En santé, Noorassur distribue via son réseau d'agences, une seule assurance complémentaire santé en partenariat avec la mutuelle Mutualp.
Swiss Life a été le premier assureur de place à lancer un produit takaful, avec des résultats mitigés. Fin 2016, l'encours du contrat Salam de Swiss Life était de 4 millions d'euros. Aujourd'hui, ce contrat est distribué par 80 distributeurs, principalement des courtiers. L'assureur comptabilise 1.500 souscriptions actives. Le marché de l'assurance vie islamique reste donc un marché de niche qui n'a pas connu de véritable développement ces dernières années.
En France, deux universités proposent des formations à la finance islamique : l'université de Strasbourg et l'université Dauphine. L'Orias ne possède pas de chiffres spécifiques sur la distribution takaful. Parmi les principaux courtiers, figurent AG Takaful, Coveris Assurance, Dine Assur, Ethical Capital, MKSS, NCC, Oumma Finance, Courtifi, Keen Finance, Kalyassurance, Finéthik, Imaya assurances, Isla Finance, Noorassur et Saafi.
Malgré ces débuts timides, les acteurs de ce marché se montrent confiants. « Les musulmans représenteront 10% de la population française en 2030, selon le Pew Research Center. 35% d’entre eux estiment que les besoins assurantiels ne sont pas satisfaits en raison de la non-conformité des couvertures d’assurances proposées à l’éthique musulmane. Le takaful représente donc un potentiel de 1,8Md d'euros en takaful général (assurance de biens et de responsabilités) et 1,7Md d'euros en takaful famille (assurance de personnes) », selon les estimations de Ezzedine Ghlamallah, directeur du courtier grossiste Saafi et auteur de l'article « La finance islamique en 2016 », publié par Enass Papers. « Parmi les clients, la communauté musulmane de sportifs de haut niveau et notamment de joueurs de foot est très représentée dans le portefeuille d’assurance vie takaful. Cette population est en demande de produits de prévoyance pour prendre en charge la perte de salaire en cas de blessure », précise-t-il.

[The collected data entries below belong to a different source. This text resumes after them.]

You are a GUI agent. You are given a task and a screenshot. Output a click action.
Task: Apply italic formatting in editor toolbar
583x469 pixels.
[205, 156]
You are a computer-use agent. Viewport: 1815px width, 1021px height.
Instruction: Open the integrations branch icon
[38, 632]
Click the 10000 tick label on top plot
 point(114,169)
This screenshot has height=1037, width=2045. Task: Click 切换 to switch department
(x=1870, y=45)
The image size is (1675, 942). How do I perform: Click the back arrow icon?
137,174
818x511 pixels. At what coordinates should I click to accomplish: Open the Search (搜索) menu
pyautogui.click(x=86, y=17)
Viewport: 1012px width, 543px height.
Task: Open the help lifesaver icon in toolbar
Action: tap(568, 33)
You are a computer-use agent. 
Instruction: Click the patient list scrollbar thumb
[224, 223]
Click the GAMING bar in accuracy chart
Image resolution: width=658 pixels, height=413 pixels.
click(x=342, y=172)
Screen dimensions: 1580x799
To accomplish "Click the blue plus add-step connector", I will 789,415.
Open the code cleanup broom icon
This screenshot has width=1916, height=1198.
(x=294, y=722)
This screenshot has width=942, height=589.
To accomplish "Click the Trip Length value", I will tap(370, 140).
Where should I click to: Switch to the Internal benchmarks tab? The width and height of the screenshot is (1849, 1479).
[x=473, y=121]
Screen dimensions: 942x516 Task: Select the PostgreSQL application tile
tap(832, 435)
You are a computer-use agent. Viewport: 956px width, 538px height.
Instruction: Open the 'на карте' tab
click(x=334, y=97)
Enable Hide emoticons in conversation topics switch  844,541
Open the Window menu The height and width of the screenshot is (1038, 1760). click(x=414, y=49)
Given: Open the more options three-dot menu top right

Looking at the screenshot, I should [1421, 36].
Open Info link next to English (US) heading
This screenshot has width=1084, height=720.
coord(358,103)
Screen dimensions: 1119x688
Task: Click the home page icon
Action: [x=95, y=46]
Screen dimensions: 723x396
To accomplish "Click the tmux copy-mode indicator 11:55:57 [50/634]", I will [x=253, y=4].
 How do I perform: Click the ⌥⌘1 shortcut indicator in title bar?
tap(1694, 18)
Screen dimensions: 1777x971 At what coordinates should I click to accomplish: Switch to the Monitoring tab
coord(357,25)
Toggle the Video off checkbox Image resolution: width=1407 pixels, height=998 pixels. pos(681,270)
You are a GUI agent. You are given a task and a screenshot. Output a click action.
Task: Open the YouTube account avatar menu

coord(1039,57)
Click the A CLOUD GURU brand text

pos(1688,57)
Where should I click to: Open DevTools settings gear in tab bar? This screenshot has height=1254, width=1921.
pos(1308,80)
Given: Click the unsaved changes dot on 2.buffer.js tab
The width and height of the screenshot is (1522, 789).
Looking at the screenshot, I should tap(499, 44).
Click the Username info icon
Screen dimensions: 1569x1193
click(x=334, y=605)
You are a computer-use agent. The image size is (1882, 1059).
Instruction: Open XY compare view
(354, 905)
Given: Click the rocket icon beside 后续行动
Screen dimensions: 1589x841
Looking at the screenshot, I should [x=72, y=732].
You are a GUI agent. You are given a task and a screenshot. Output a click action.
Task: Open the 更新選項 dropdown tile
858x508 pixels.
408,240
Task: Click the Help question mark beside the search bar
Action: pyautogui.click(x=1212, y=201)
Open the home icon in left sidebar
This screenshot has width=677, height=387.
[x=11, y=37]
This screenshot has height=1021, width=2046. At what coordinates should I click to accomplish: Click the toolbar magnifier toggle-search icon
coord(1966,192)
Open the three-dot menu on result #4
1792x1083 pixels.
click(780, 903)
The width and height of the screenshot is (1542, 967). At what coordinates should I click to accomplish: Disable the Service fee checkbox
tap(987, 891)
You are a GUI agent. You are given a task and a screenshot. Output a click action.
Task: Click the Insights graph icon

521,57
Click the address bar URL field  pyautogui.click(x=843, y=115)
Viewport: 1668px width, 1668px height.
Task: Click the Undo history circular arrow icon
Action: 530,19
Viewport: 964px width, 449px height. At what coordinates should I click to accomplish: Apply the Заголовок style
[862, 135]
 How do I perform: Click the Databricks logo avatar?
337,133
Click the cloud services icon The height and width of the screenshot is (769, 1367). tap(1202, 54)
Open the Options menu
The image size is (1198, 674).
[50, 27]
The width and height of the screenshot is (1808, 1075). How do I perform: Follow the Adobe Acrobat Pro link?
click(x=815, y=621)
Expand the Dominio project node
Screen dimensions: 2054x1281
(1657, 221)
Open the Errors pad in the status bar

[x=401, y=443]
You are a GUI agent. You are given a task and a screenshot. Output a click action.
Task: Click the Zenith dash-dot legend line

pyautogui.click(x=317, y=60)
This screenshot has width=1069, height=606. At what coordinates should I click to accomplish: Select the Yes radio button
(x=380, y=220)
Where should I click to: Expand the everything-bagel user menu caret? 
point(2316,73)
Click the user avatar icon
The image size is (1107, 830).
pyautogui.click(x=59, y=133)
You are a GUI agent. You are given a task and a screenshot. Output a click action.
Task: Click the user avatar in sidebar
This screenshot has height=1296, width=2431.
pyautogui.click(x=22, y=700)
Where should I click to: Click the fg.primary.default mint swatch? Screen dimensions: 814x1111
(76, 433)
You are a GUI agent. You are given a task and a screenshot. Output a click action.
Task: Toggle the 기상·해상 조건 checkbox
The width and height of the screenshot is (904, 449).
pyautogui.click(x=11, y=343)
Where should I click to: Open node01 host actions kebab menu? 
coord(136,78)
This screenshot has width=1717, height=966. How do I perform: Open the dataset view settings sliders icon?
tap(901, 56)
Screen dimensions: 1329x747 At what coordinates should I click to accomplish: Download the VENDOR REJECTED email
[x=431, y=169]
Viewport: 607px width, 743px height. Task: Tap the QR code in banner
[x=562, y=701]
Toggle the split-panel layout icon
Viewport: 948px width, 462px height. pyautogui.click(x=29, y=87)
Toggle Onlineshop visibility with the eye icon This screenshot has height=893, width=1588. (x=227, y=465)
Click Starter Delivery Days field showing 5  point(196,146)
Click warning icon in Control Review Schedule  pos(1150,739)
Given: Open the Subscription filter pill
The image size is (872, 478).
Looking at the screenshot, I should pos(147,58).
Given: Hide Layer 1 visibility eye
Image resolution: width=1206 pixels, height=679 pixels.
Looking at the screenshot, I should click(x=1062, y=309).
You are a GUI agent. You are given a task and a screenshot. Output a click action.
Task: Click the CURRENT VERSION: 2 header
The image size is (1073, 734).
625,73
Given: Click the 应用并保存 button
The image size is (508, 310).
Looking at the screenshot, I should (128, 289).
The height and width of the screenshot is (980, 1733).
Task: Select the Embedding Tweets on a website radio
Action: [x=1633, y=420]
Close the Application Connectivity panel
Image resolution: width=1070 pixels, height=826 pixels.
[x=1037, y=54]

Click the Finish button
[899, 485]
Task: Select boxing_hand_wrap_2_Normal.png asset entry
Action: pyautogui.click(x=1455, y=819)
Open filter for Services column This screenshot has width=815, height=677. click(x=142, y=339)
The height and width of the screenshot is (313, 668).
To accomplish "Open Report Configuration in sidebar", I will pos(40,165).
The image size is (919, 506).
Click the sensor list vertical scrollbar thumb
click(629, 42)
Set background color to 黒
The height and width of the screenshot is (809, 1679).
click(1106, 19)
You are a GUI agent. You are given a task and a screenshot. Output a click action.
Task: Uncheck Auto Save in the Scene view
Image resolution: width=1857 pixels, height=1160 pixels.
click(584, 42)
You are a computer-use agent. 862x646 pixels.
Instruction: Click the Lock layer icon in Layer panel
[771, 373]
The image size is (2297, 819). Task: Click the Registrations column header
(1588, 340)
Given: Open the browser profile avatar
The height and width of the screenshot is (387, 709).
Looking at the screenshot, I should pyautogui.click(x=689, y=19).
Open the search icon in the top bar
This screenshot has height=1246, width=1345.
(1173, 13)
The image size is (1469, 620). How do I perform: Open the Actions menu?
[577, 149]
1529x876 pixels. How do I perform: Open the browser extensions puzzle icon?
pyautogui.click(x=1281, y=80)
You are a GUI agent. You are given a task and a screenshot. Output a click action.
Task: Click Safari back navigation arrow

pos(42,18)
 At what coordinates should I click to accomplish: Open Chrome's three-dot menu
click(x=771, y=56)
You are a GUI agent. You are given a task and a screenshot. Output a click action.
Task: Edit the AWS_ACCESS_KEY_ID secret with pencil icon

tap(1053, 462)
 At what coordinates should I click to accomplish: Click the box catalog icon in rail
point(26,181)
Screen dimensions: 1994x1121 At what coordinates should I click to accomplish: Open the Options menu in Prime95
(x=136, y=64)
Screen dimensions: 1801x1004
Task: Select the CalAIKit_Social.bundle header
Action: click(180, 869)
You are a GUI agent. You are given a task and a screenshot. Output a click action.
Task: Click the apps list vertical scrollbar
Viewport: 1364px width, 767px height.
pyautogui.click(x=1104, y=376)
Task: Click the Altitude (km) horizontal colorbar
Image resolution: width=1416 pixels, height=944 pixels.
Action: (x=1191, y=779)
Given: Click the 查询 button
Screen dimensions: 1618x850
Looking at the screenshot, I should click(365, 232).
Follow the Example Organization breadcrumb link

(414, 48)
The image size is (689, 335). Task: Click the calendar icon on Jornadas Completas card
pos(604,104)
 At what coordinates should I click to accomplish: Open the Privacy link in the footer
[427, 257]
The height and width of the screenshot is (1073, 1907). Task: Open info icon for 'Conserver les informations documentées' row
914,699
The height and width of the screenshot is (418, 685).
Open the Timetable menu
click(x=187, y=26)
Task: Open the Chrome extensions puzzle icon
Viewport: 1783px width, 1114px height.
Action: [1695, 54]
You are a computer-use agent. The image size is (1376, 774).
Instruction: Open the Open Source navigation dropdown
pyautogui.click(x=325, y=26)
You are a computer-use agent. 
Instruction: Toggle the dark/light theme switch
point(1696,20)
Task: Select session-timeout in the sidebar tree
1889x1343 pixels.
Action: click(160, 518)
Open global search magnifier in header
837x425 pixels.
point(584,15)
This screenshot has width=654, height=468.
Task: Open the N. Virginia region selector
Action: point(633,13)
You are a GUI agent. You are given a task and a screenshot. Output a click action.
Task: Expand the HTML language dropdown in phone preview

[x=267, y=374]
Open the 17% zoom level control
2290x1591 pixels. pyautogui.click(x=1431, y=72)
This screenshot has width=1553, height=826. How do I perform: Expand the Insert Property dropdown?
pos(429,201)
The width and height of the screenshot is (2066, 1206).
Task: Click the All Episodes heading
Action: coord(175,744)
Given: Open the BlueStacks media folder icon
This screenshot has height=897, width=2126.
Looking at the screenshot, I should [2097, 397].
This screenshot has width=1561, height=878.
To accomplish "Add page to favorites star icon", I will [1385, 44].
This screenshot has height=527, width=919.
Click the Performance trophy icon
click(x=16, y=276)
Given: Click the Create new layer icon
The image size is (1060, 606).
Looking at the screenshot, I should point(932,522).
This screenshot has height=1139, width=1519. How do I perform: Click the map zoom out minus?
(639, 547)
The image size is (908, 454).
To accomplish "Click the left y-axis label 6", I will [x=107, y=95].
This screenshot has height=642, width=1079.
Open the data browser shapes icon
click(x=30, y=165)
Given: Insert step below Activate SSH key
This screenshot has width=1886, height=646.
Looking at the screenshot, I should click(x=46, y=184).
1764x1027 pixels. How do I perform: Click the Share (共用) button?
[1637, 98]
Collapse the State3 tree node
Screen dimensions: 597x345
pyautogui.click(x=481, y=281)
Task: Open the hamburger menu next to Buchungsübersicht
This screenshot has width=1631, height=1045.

Les assureurs traditionnels se montrent encore réticents à s'associer avec les acteurs de la finance islamique. Cette frilosité expliquerait en partie le retard de la France par rapport à son voisin britannique. « Certains acteurs institutionnels peuvent craindre un risque d’image, ce qui est injustifié dans le sens où le mot 'takaful ' signifie 'solidarité' et n'a aucun caractère anxiogène. De plus avec un modèle de distribution qui repose sur le courtage, le risque d’image est transféré de facto sur le réseau des courtiers distributeurs », considère Ezzedine Ghlamallah.
L'offre restreinte de produits disponibles sur le marché français peut également expliquer le manque de développement du takaful en France : « Nous sommes actuellement en discussion avec des mutuelles pour développer des produits d'assurance de personnes et nous sommes à la recherche de porteurs de risques pour développer des produits en assurance dommages », affirme Ezzedine Ghlamallah président fondateur de SAAFI, cabinet de courtage spécialisé dans l’assurance takaful. Il existerait en plus un besoin d'assistance rapatriement à destination des musulmans étrangers qui souhaitent être enterrés dans leurs pays d'origine, mais également pour les 30.000 pèlerins français qui voyagent à La Mecque chaque année.